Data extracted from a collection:
※ ※ ※
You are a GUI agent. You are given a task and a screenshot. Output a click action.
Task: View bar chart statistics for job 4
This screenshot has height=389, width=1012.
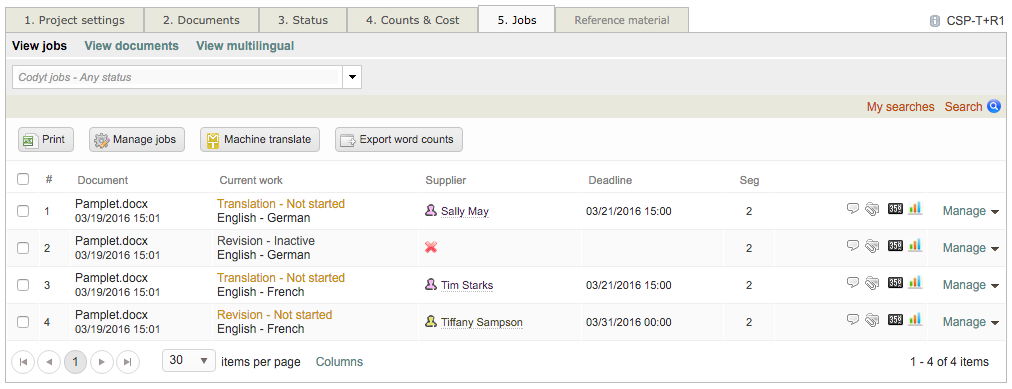(915, 319)
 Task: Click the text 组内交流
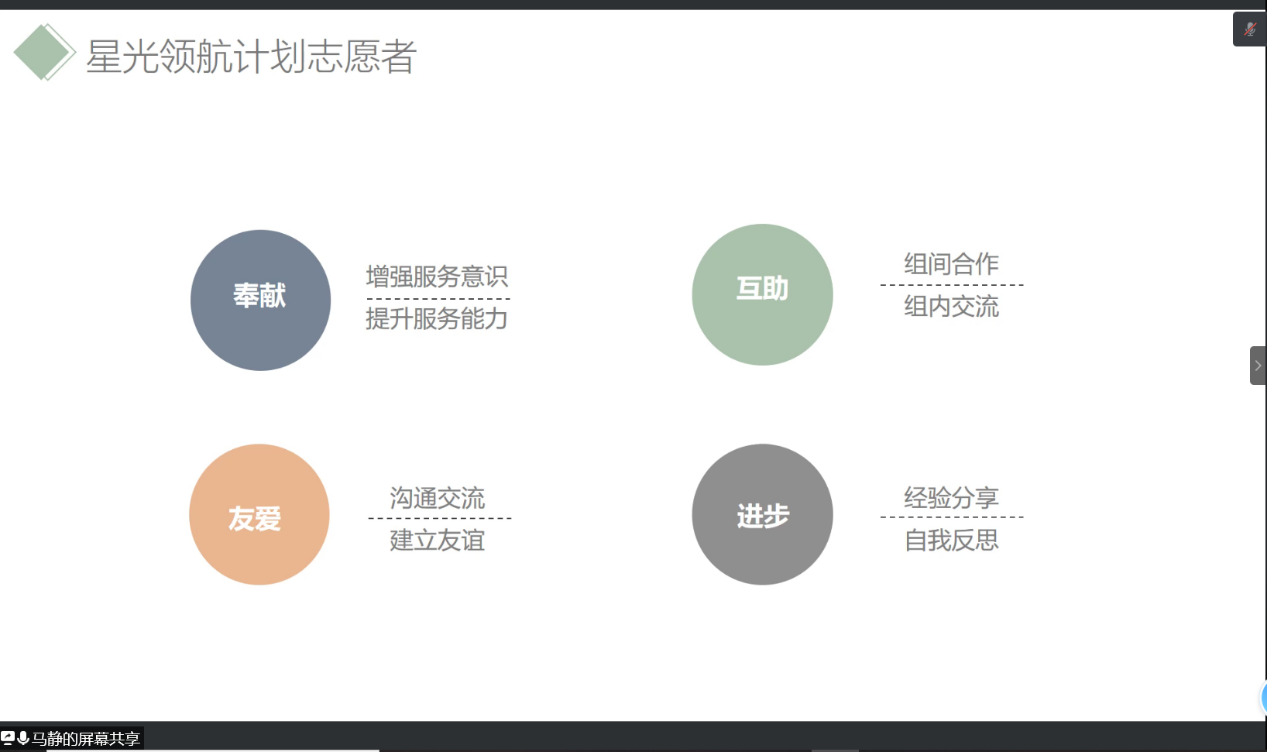(x=951, y=307)
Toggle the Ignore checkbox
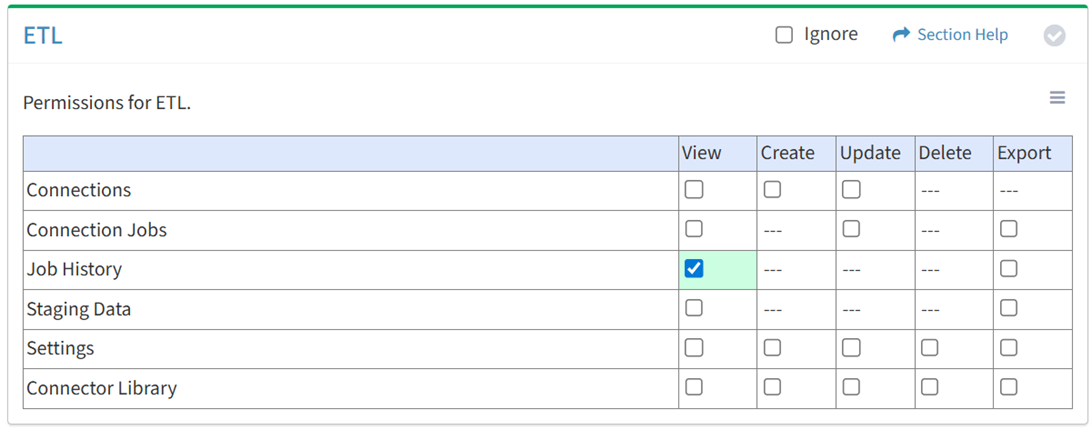 784,35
※ ※ ※
YOUR INSTRUCTIONS:
Your answer should be every line above, written out exactly, with no pictures.

ANSWER BOX:
You are a GUI agent. You are given a task and a screenshot. Output a click action.
Task: View bar chart statistics for job 4
This screenshot has height=389, width=1012.
(915, 319)
 Task: Click the text 组内交流
(x=951, y=307)
Toggle the Ignore checkbox
 784,35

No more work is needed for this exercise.